- Date
- Author
- georges-gomes
Longer life for cache
Up until now (jampack v0.12.2
), the cache was versionned with the version of jampack
.
This was a guarantee that the cache consumed by jampack
was always up-to-date with the code.
Avoiding bugs to stay in the cache.
This means that everytime, the user upgraded to a new jampack
version, everything would need to processed
and cached again. And when you have thousands of images, it’s not a small job.
It was OK at the begining because so much changes were going on in with the image processing that pretty much every new version required a fresh new cache.
But now, new versions are just adding new features or fixing bugs that are unrelated to images. Reprocessing the cache for these updates is a waste of time.

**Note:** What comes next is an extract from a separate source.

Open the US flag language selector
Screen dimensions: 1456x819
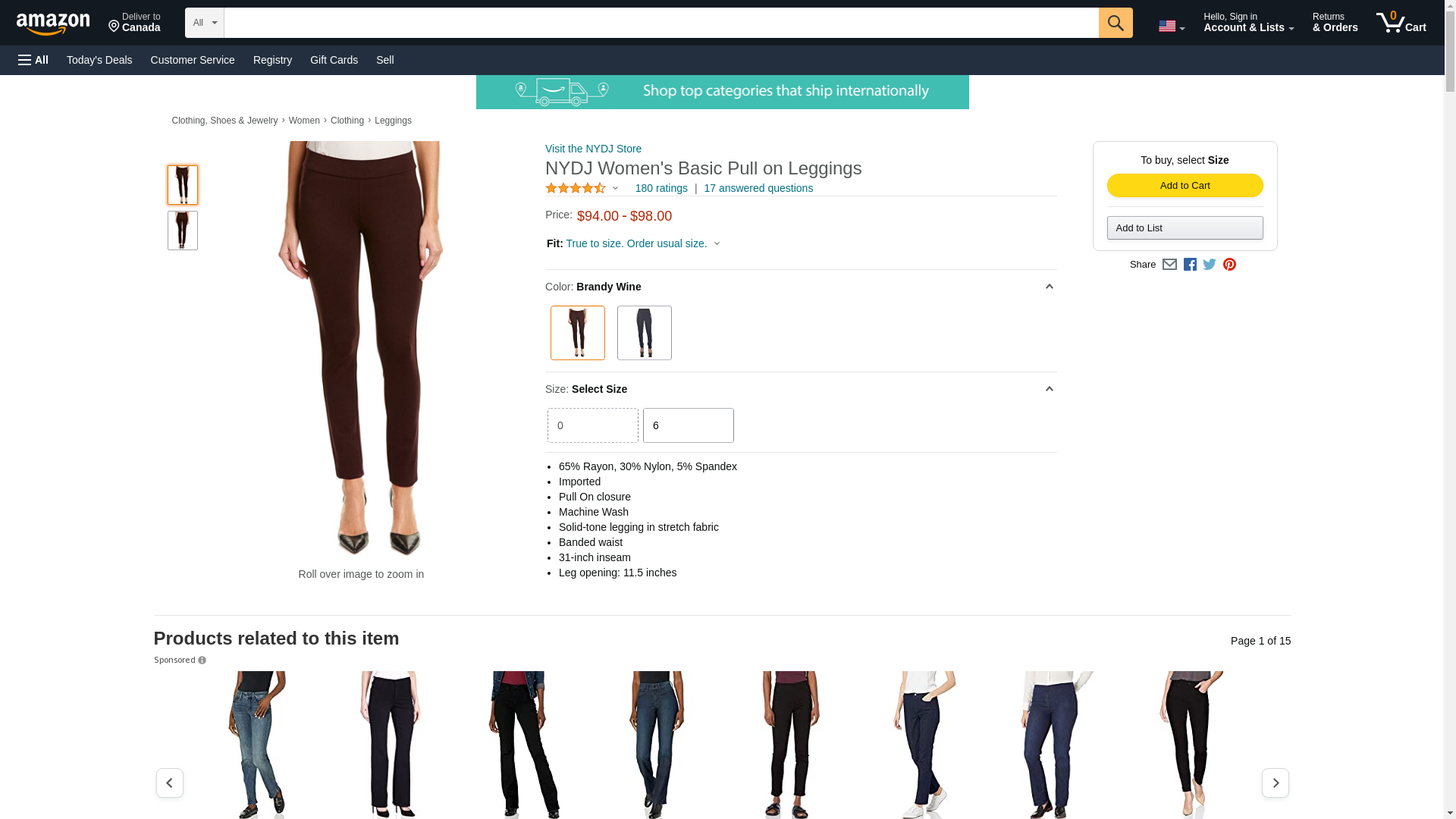1172,26
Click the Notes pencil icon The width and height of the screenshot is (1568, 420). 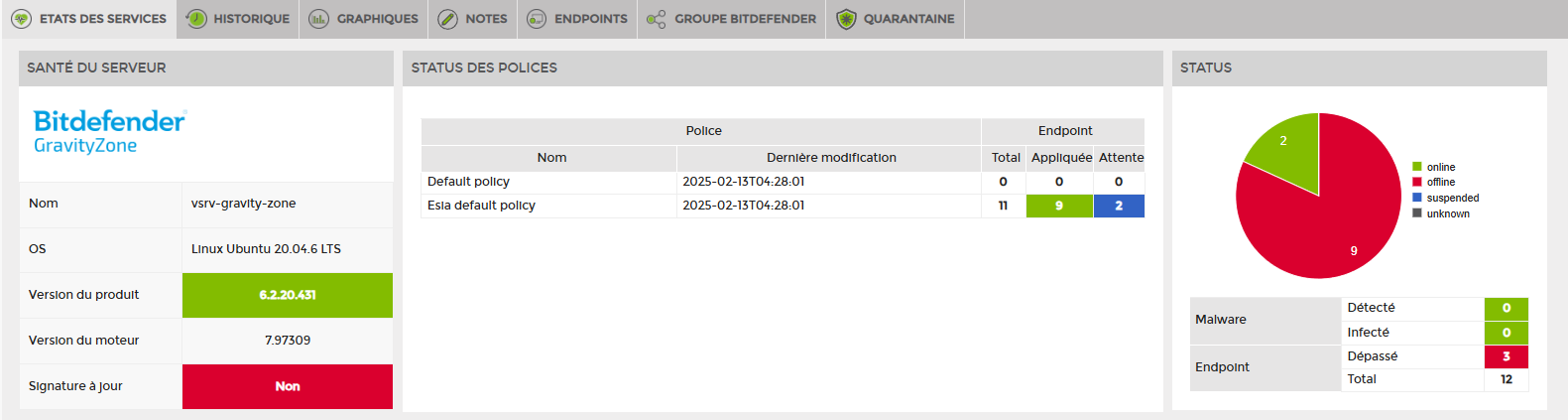[447, 19]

Also, with the recent addition of new cache category for external images, the cache is splitted in different types of data and they don’t need to be affected together.
Cache structure before
/.jampack/cache/0.12.2/img/...
/.jampack/cache/0.12.2/img-ext/...
Cache structure now (0.13.0+)
/.jampack/cache/img/v1/...
/.jampack/cache/img-ext/v1/...
v1
is the version number of the cache and it can now be adjusted individually for img
(local image processing cache) and img-ext
(external images).
Migration
jampack
will automatically delete all cache structure and create the new one. There is no need to delete the old cache manually.
Downside
The downside is that the version number of the caches must be manually ajusted before release if bug fixes or features affecting the cache are not backward compatible with older caches.
It requires more discipline. But it’s easy to fix in a patch.